Black patients get worse care from AI tools

By Dylan Bettencourt

  • Studies show some AI tools tell women to stay home with serious symptoms, while black and Asian patients get less care for mental health.
  • Researchers warn patients using broken English or slang may also be told not to seek help, even when their symptoms are serious.

Artificial intelligence is becoming common in hospitals, but new research shows it could put women and people of colour in danger.

Studies from top universities in the US and UK found AI tools often give weaker advice to women and show less care to Black and Asian patients.

These tools, powered by systems like ChatGPT and Google’s Gemini, are meant to help doctors by summarising notes and speeding up decisions. But experts say the technology is copying harmful biases from the internet and other training data, The Financial Times reported. 
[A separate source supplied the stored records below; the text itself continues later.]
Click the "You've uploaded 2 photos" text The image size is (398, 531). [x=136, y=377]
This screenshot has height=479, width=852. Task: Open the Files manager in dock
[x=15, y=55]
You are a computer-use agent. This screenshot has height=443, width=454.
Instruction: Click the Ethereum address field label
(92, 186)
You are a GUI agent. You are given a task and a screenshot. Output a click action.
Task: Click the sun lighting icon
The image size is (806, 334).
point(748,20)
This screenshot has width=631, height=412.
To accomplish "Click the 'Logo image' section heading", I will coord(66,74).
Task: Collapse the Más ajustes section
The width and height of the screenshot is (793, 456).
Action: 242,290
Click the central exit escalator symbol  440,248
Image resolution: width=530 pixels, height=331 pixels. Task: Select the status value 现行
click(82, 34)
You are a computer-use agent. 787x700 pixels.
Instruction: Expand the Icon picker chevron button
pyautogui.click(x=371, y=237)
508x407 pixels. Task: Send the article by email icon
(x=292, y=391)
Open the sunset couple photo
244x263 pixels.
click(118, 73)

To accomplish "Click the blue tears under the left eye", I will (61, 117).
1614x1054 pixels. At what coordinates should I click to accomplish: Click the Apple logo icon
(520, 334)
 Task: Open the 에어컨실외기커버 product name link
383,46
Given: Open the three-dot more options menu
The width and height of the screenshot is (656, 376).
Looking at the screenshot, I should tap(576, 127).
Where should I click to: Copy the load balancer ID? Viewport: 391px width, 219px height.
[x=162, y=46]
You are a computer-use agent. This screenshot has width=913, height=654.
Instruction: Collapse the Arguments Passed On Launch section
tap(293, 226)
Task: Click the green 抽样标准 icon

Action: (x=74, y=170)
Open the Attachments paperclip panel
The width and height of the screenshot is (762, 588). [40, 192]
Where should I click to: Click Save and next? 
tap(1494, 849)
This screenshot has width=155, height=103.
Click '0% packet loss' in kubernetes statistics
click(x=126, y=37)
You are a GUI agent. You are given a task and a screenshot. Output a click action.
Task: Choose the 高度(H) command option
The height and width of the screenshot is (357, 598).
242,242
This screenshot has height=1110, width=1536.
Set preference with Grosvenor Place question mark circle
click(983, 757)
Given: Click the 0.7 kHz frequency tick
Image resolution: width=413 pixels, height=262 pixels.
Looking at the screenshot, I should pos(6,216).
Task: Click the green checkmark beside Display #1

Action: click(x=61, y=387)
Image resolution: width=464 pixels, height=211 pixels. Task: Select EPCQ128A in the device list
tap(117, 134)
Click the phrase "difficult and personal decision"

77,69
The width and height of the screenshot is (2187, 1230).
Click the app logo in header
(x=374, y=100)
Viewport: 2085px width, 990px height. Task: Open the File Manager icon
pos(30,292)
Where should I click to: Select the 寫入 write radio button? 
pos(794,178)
MIT researchers found some AI models told women with serious symptoms to stay home instead of seeing a doctor. The same systems gave less empathy to Black and Asian patients asking for mental health support.

Professor Marzyeh Ghassemi from MIT said this could lead to poor treatment “based purely on perceived race”.

The London School of Economics found Google’s Gemma tool also downplayed women’s health concerns, especially in social work.

Researchers also discovered patients using broken English or informal language were more likely to be told not to get help, even with the same symptoms as others.

Google and OpenAI said they are working to fix the problem. But experts warn that unless AI is trained on diverse medical data, it risks making health care even more unequal.

Pictured above: AI tools are helping doctors but may treat patients differently based on race or gender.